- [What is asked]: Reproduce everything in the material below from the line containing "Click the tweet's" down through the end, requests included, shifting each click coordinate in the answers by adding 14 to it.
— start of The data —
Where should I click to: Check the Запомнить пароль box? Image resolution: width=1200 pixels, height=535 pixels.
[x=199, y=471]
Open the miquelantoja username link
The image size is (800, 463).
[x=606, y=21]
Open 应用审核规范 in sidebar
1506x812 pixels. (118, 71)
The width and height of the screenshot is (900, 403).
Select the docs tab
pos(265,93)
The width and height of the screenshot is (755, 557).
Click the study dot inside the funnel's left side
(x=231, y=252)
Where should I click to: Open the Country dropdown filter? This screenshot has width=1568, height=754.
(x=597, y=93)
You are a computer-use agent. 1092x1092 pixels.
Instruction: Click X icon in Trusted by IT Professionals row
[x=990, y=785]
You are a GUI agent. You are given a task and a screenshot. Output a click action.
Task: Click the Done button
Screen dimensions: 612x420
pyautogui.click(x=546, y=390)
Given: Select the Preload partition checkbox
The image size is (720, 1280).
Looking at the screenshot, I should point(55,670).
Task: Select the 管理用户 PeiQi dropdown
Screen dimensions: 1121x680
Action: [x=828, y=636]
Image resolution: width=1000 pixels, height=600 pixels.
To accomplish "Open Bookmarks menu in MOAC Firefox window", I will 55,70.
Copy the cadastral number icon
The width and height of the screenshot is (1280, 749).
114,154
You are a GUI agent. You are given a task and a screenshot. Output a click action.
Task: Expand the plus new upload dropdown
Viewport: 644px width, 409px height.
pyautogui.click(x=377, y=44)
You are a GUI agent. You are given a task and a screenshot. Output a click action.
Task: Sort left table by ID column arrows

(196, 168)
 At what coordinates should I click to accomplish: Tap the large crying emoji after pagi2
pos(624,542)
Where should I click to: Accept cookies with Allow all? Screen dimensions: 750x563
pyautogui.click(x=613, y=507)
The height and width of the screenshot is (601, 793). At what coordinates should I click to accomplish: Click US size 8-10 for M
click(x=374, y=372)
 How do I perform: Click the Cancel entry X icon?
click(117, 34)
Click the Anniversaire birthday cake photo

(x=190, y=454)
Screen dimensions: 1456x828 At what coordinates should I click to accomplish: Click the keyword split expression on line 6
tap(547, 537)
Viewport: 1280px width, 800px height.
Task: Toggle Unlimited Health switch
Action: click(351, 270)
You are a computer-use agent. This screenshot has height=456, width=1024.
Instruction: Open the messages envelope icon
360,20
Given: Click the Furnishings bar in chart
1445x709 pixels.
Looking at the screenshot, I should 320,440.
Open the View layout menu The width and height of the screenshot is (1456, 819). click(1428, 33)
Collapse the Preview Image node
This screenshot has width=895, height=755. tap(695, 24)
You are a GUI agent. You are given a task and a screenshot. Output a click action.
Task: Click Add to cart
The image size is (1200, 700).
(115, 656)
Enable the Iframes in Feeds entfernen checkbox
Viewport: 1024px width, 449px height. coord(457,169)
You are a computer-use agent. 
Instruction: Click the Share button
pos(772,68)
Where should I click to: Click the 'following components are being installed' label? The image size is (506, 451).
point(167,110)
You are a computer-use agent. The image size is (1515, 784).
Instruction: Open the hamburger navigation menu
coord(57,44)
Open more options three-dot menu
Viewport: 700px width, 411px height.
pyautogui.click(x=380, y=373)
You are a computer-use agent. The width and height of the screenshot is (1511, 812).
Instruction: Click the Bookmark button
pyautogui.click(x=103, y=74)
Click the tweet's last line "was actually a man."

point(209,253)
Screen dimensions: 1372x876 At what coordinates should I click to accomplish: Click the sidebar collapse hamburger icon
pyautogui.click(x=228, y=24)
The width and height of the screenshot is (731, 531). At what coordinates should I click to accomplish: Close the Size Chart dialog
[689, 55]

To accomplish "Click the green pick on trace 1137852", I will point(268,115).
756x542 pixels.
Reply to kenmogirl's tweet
— end of The data —
- [Right answer]:
Click the tweet's last line "was actually a man."

point(223,267)
Screen dimensions: 1372x876 At what coordinates should I click to accomplish: Click the sidebar collapse hamburger icon
pyautogui.click(x=242, y=38)
The width and height of the screenshot is (731, 531). At what coordinates should I click to accomplish: Close the Size Chart dialog
[703, 69]

To accomplish "Click the green pick on trace 1137852", I will point(282,129).
756x542 pixels.
Reply to kenmogirl's tweet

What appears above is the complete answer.